==== Texto de análisis ====
Las víctimas. Este es mi primer pensamiento tras escuchar la sentencia. El intenso recuerdo de aquella mañana que viví como candidato por Madrid, en la que a toda España, pero especialmente en la capital, se nos heló el corazón. Evocar a quienes en las estaciones de tren dejaron sus proyectos, sus ilusiones, sus vidas, ha sido una constante. Y ahora aún más. Frente al dolor, la solidaridad con ellos y sus familias pero, también, el recuerdo de la unidad de entonces y después perdida. La grieta abierta aún pervive.

Para un demócrata que acepte el Estado de derecho, la sentencia debe ser un definitivo punto final. Sin admitir ni generar ninguna sombra. Aunque infinitamente más doloroso para quienes perdieron a un familiar, un amigo, un compañero, es cierto que para otros también ese acto criminal supuso algo negativo: la perdida del poder. Mi partido, el PP, en aquel momento encabezaba todas las encuestas. La excelente labor económica y social apagaba los gestos de prepotencia de aquellos últimos tiempos. Pero ese día, y la gestión que desde un punto de vista informativo se hizo, generó una movilización que nos alejó del Gobierno.
====
Consignas de trabajo
A. Resuma el texto de análisis en dos oraciones.
B. Responda a las siguientes preguntas sobre el texto de análisis:
(i) ¿Como qué vivió quien escribe aquella mañana?
(ii) ¿Dónde dejaron las víctimas sus proyectos, sus ilusiones y sus vidas?
(iii) ¿Qué partido se menciona como propio?
==== Listado de datos ====
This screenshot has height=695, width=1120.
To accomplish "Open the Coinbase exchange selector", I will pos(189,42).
====
==== Listado de datos ====
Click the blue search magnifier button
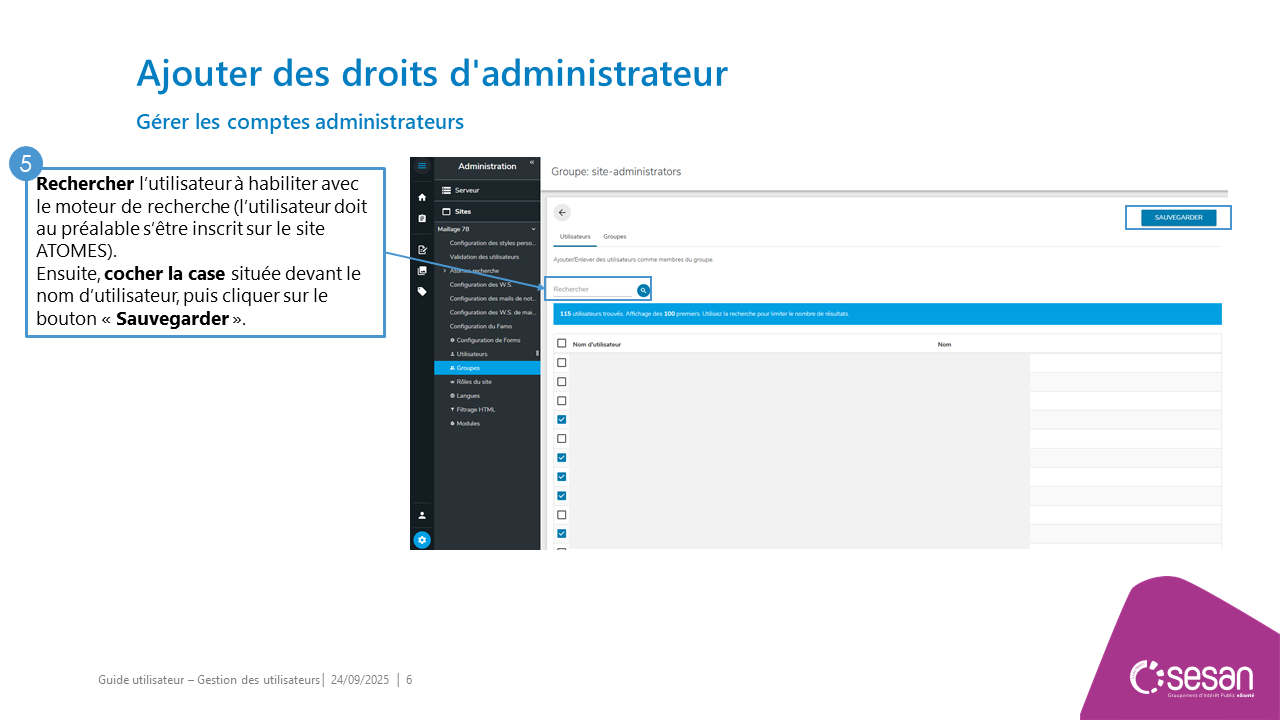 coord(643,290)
====
Relación de respuestas
A. Tras escuchar la sentencia, el primer pensamiento de quien escribe son las víctimas, cuyo recuerdo evoca junto con aquella mañana vivida como candidato por Madrid y la unidad de entonces, después perdida. Sostiene que, para un demócrata, la sentencia debe ser un punto final definitivo, y admite que aquel acto criminal supuso también para el PP, que entonces encabezaba todas las encuestas, la pérdida del poder por la movilización que generaron ese día y su gestión informativa.

B.
(i) Como candidato por Madrid.
(ii) En las estaciones de tren.
(iii) El PP.